I suspect they're just using 4 grams or so Monopotassium Phosphate / Liter and wangling the "Potassium Chloride" figure to balance out the extra Cl from all the other Chloride salts they're using. (why don't they use other salts, like citrate, thereby helping the metabolic cycles of plants & animals?) Seachem: You should hire better flunkies. I for one, need a job. 

They probably just don't want you to know that your "Flourish Phosphorus" or "Flourish Potassium" are already included in this formulation, so you'll feel the need to go out and buy more of their other stuff.

It's a good thing it's all REALLY watered down, else you might overdose your tank based on their marketing techniques. 

Even though some of the total compound weights/volume seem ridiculous, like 4mg/L, they're probably mixing thousands of liters at a time, so 4 grams of material to a thousand liters of total aqueous volume becomes more sensible. It probably costs about $50 (not including water) to mix 1,000 Liters of this stuff! 

If anyone wants the spreadsheet to add to/edit, here's a link
https://mega.co.nz/#!ct8CzIpJ!nOAyVIEBZu3TEcNA9MapY5UAYpkEgD3Pw7iyauPlYWk


----------



## Zapins (Jul 28, 2004)

Have you had a look at http://calc.petalphile.com/ ?
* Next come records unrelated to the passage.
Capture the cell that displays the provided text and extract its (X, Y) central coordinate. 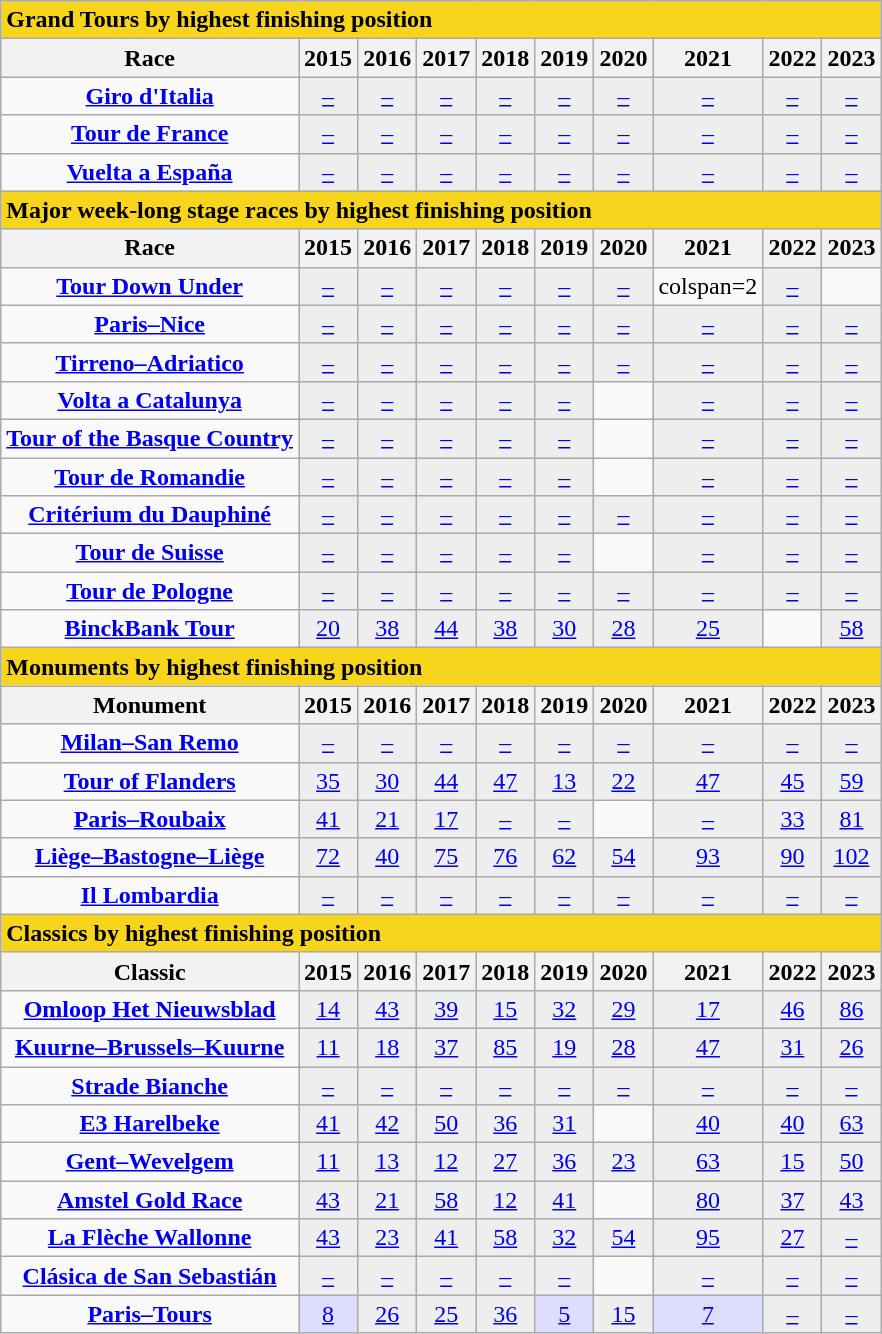
22 (624, 781)
14 (328, 1009)
Tour Down Under (150, 286)
Kuurne–Brussels–Kuurne (150, 1047)
Grand Tours by highest finishing position (441, 20)
colspan=2 (708, 286)
72 (328, 857)
Volta a Catalunya (150, 400)
Amstel Gold Race (150, 1200)
Monument (150, 705)
Tour de Romandie (150, 477)
Classics by highest finishing position (441, 933)
46 (792, 1009)
93 (708, 857)
E3 Harelbeke (150, 1124)
59 (852, 781)
Vuelta a España (150, 172)
20 (328, 629)
85 (506, 1047)
Tour of the Basque Country (150, 438)
Giro d'Italia (150, 96)
Critérium du Dauphiné (150, 515)
Clásica de San Sebastián (150, 1276)
19 (564, 1047)
Liège–Bastogne–Liège (150, 857)
Tour de France (150, 134)
BinckBank Tour (150, 629)
Tour de Pologne (150, 591)
8 (328, 1314)
42 (388, 1124)
29 (624, 1009)
35 (328, 781)
Strade Bianche (150, 1085)
45 (792, 781)
39 (446, 1009)
102 (852, 857)
76 (506, 857)
La Flèche Wallonne (150, 1238)
86 (852, 1009)
5 (564, 1314)
18 (388, 1047)
95 (708, 1238)
80 (708, 1200)
Tour de Suisse (150, 553)
62 (564, 857)
Paris–Tours (150, 1314)
Classic (150, 971)
Major week-long stage races by highest finishing position (441, 210)
7 (708, 1314)
Il Lombardia (150, 895)
Gent–Wevelgem (150, 1162)
Monuments by highest finishing position (441, 667)
81 (852, 819)
33 (792, 819)
Paris–Nice (150, 324)
Omloop Het Nieuwsblad (150, 1009)
Tour of Flanders (150, 781)
75 (446, 857)
Tirreno–Adriatico (150, 362)
Paris–Roubaix (150, 819)
Milan–San Remo (150, 743)
90 (792, 857)
Return the (X, Y) coordinate for the center point of the cell that contains the specified text.  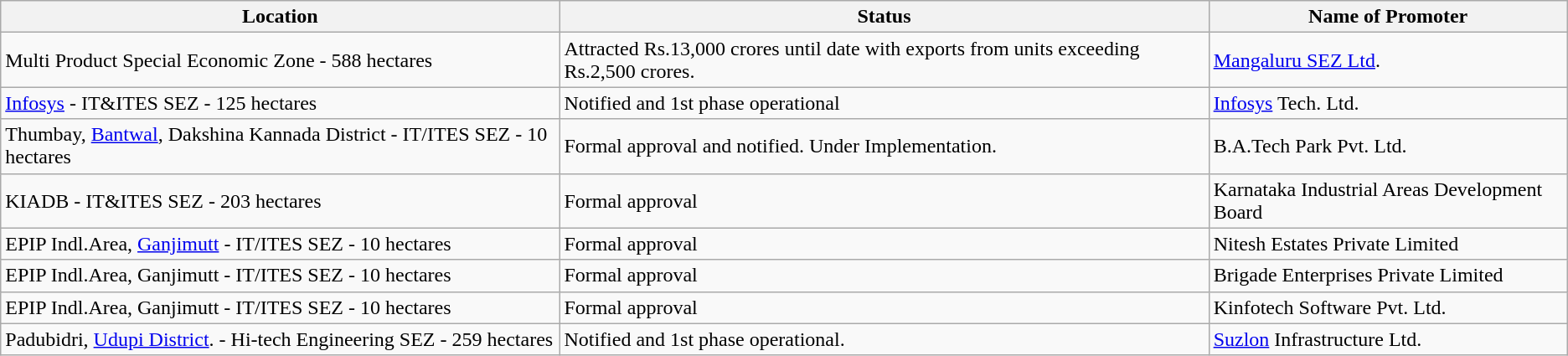
Location (280, 17)
Status (885, 17)
Thumbay, Bantwal, Dakshina Kannada District - IT/ITES SEZ - 10 hectares (280, 146)
Mangaluru SEZ Ltd. (1388, 60)
Infosys - IT&ITES SEZ - 125 hectares (280, 103)
Nitesh Estates Private Limited (1388, 244)
Notified and 1st phase operational. (885, 339)
B.A.Tech Park Pvt. Ltd. (1388, 146)
Brigade Enterprises Private Limited (1388, 276)
Notified and 1st phase operational (885, 103)
Kinfotech Software Pvt. Ltd. (1388, 307)
Infosys Tech. Ltd. (1388, 103)
Formal approval and notified. Under Implementation. (885, 146)
KIADB - IT&ITES SEZ - 203 hectares (280, 201)
Attracted Rs.13,000 crores until date with exports from units exceeding Rs.2,500 crores. (885, 60)
Padubidri, Udupi District. - Hi-tech Engineering SEZ - 259 hectares (280, 339)
Multi Product Special Economic Zone - 588 hectares (280, 60)
Name of Promoter (1388, 17)
Karnataka Industrial Areas Development Board (1388, 201)
Suzlon Infrastructure Ltd. (1388, 339)
Identify which cell holds the provided text, then report its [x, y] central coordinate. 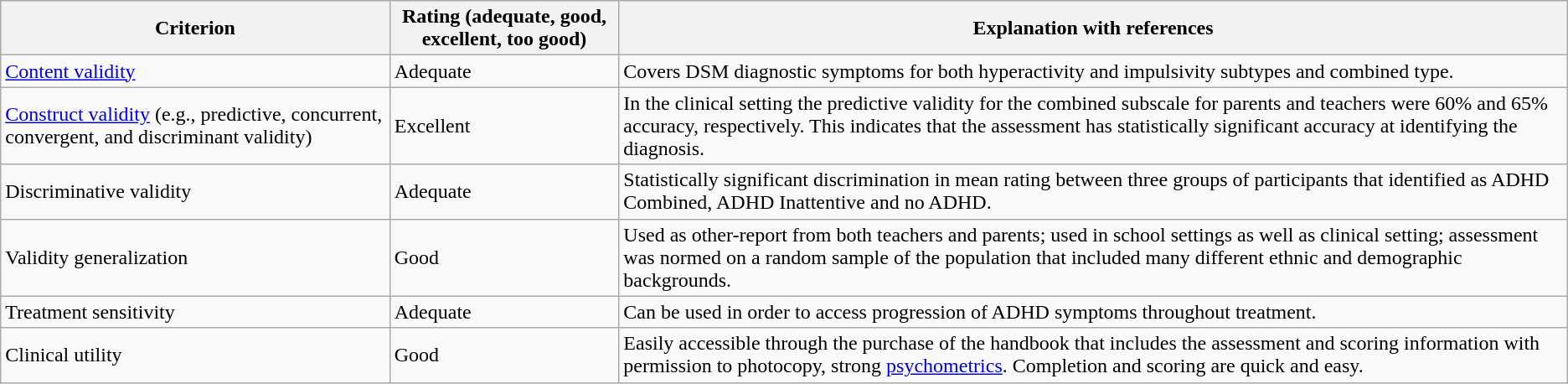
Treatment sensitivity [195, 312]
Criterion [195, 28]
Explanation with references [1093, 28]
Clinical utility [195, 355]
Covers DSM diagnostic symptoms for both hyperactivity and impulsivity subtypes and combined type. [1093, 71]
Can be used in order to access progression of ADHD symptoms throughout treatment. [1093, 312]
Excellent [504, 126]
Discriminative validity [195, 191]
Rating (adequate, good, excellent, too good) [504, 28]
Content validity [195, 71]
Construct validity (e.g., predictive, concurrent, convergent, and discriminant validity) [195, 126]
Validity generalization [195, 257]
Determine the [X, Y] coordinate at the center of the cell enclosing the given text.  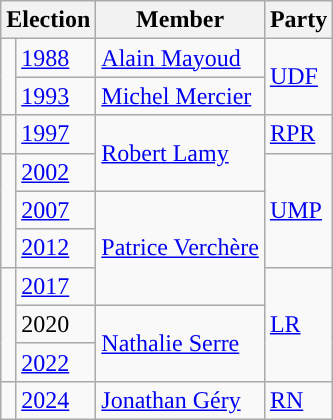
2007 [56, 210]
Jonathan Géry [180, 400]
2022 [56, 362]
2012 [56, 248]
Member [180, 20]
Alain Mayoud [180, 58]
1988 [56, 58]
RN [298, 400]
2020 [56, 324]
2002 [56, 172]
Nathalie Serre [180, 343]
Party [298, 20]
Election [48, 20]
Robert Lamy [180, 153]
Patrice Verchère [180, 248]
Michel Mercier [180, 96]
LR [298, 324]
2017 [56, 286]
UDF [298, 77]
1993 [56, 96]
UMP [298, 210]
1997 [56, 134]
2024 [56, 400]
RPR [298, 134]
Locate the cell with the specified text and output its [X, Y] center coordinate. 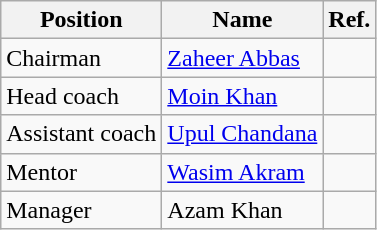
Name [242, 20]
Head coach [82, 96]
Manager [82, 210]
Position [82, 20]
Mentor [82, 172]
Assistant coach [82, 134]
Wasim Akram [242, 172]
Upul Chandana [242, 134]
Chairman [82, 58]
Ref. [350, 20]
Moin Khan [242, 96]
Azam Khan [242, 210]
Zaheer Abbas [242, 58]
Pinpoint the cell where the given text exists, returning its [x, y] midpoint coordinate. 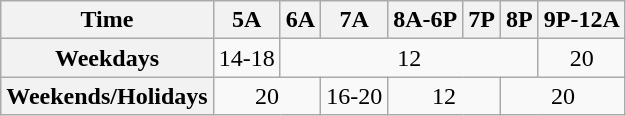
6A [300, 20]
Weekends/Holidays [107, 96]
8P [519, 20]
8A-6P [426, 20]
Time [107, 20]
9P-12A [582, 20]
5A [246, 20]
16-20 [354, 96]
Weekdays [107, 58]
7P [482, 20]
14-18 [246, 58]
7A [354, 20]
Detect which cell encompasses the target text, then output its [X, Y] center coordinate. 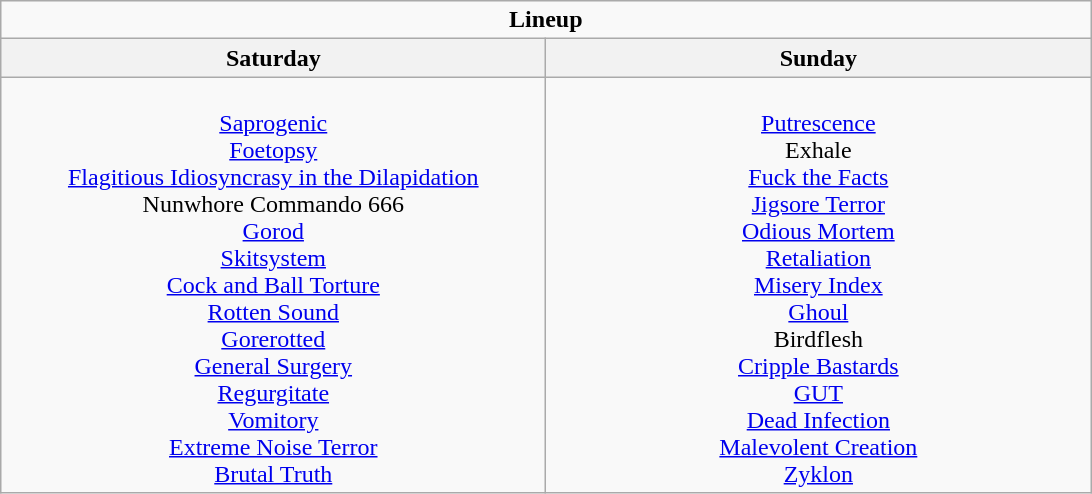
Lineup [546, 20]
Saturday [274, 58]
Sunday [818, 58]
Identify which cell holds the provided text, then report its (x, y) central coordinate. 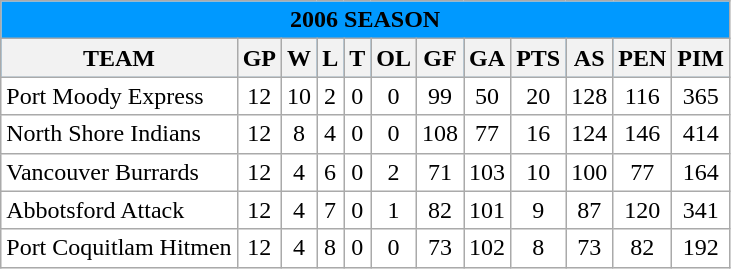
120 (642, 210)
87 (590, 210)
116 (642, 96)
6 (330, 172)
341 (701, 210)
365 (701, 96)
192 (701, 248)
164 (701, 172)
71 (440, 172)
AS (590, 58)
99 (440, 96)
Port Coquitlam Hitmen (119, 248)
101 (488, 210)
9 (538, 210)
Vancouver Burrards (119, 172)
128 (590, 96)
103 (488, 172)
7 (330, 210)
GA (488, 58)
Port Moody Express (119, 96)
124 (590, 134)
50 (488, 96)
W (300, 58)
1 (394, 210)
2006 SEASON (366, 20)
L (330, 58)
146 (642, 134)
414 (701, 134)
102 (488, 248)
108 (440, 134)
PEN (642, 58)
16 (538, 134)
PIM (701, 58)
PTS (538, 58)
GF (440, 58)
North Shore Indians (119, 134)
OL (394, 58)
Abbotsford Attack (119, 210)
100 (590, 172)
GP (259, 58)
TEAM (119, 58)
T (358, 58)
20 (538, 96)
Extract the (X, Y) coordinate from the center of the cell holding the provided text.  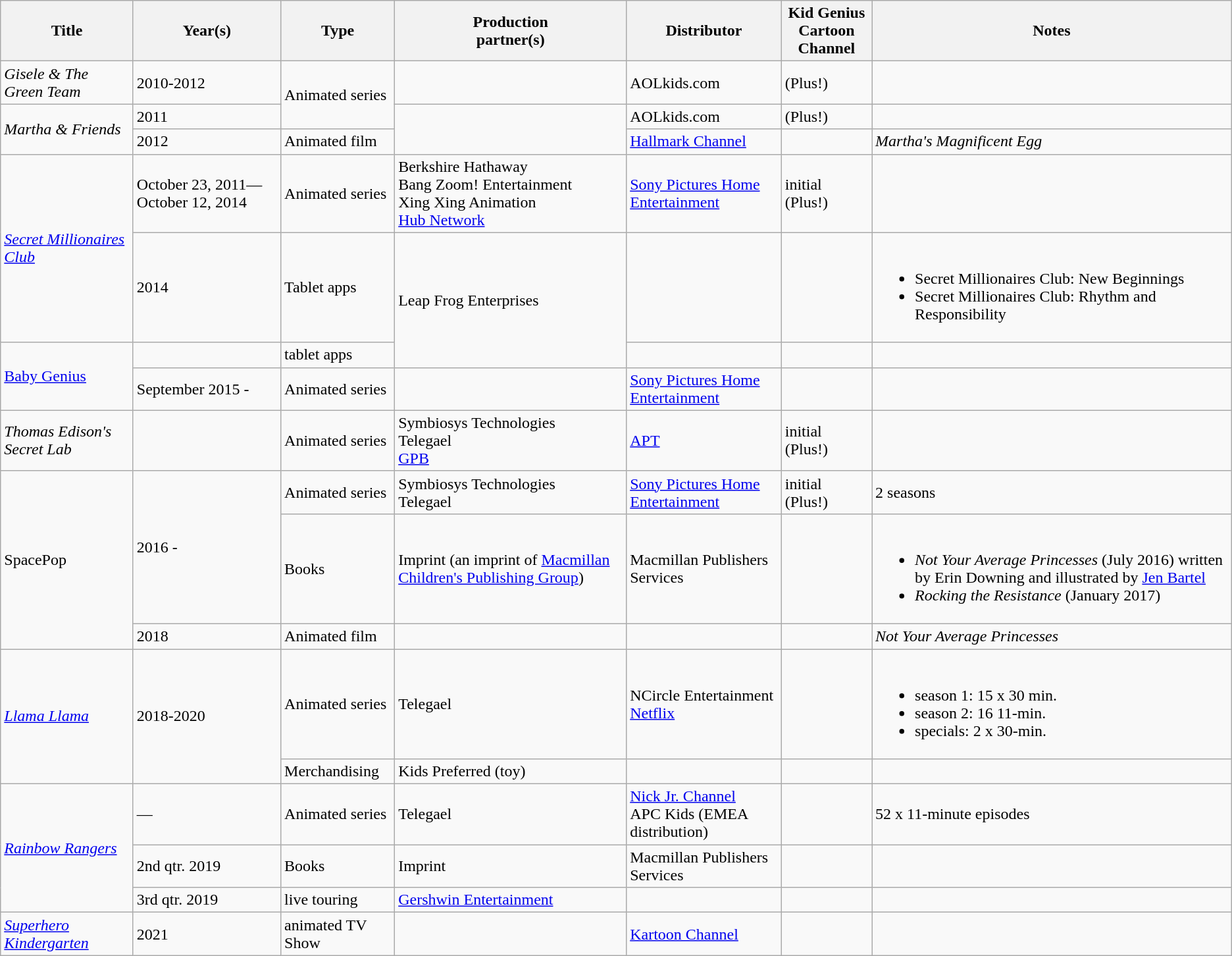
2016 - (207, 547)
September 2015 - (207, 388)
2021 (207, 933)
Thomas Edison's Secret Lab (67, 440)
Symbiosys TechnologiesTelegael (511, 492)
October 23, 2011—October 12, 2014 (207, 193)
2014 (207, 287)
Productionpartner(s) (511, 31)
season 1: 15 x 30 min.season 2: 16 11-min.specials: 2 x 30-min. (1052, 704)
2012 (207, 141)
2011 (207, 116)
Notes (1052, 31)
SpacePop (67, 559)
Year(s) (207, 31)
2010-2012 (207, 83)
Not Your Average Princesses (July 2016) written by Erin Downing and illustrated by Jen BartelRocking the Resistance (January 2017) (1052, 569)
52 x 11-minute episodes (1052, 814)
Secret Millionaires Club (67, 248)
Martha's Magnificent Egg (1052, 141)
Martha & Friends (67, 129)
2nd qtr. 2019 (207, 866)
Symbiosys TechnologiesTelegaelGPB (511, 440)
Superhero Kindergarten (67, 933)
Hallmark Channel (704, 141)
NCircle EntertainmentNetflix (704, 704)
2018-2020 (207, 716)
3rd qtr. 2019 (207, 900)
Type (338, 31)
live touring (338, 900)
Kids Preferred (toy) (511, 771)
Gershwin Entertainment (511, 900)
Distributor (704, 31)
Berkshire HathawayBang Zoom! EntertainmentXing Xing AnimationHub Network (511, 193)
Nick Jr. ChannelAPC Kids (EMEA distribution) (704, 814)
Not Your Average Princesses (1052, 636)
Leap Frog Enterprises (511, 300)
2018 (207, 636)
Imprint (an imprint of Macmillan Children's Publishing Group) (511, 569)
Title (67, 31)
tablet apps (338, 355)
Secret Millionaires Club: New BeginningsSecret Millionaires Club: Rhythm and Responsibility (1052, 287)
— (207, 814)
Gisele & The Green Team (67, 83)
Tablet apps (338, 287)
Merchandising (338, 771)
Imprint (511, 866)
Rainbow Rangers (67, 848)
Baby Genius (67, 376)
APT (704, 440)
Kartoon Channel (704, 933)
Llama Llama (67, 716)
Kid GeniusCartoon Channel (827, 31)
animated TV Show (338, 933)
2 seasons (1052, 492)
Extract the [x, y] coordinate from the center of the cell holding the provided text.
wet made a calculator a few years ago that seems to be doing what you are doing. I've never really enjoyed calculating ferts to ppm out by hand, but it definitely is valuable to know how!


----------



## misant777 (Mar 21, 2014)

Oh, cool! Thank you!


----------



## Tugg (Jul 28, 2013)

I had a bored afternoon once and made a little calc so I could figure out how to calcualate dry weights of Ammonium Nitrate (NH4NO3) in terms of KNO3.

I have to say.. a little goes a LONG way. I think the ratio about 2.5:1. With 1g of NH4NO3 being equal in N to 2.5g KNO3.

Of course, you need an acidic pH to use this stuff. I added 2.5g into 100g of water and it would read as 1.5ppm of ammonia (ammonium since it's acid, but API's kit shows both).

BTW: I sourced the NH4NO3 from a cheap store branded instant cold pack from the first aid supplies at my grocer. It was $2 for about 250g.


----------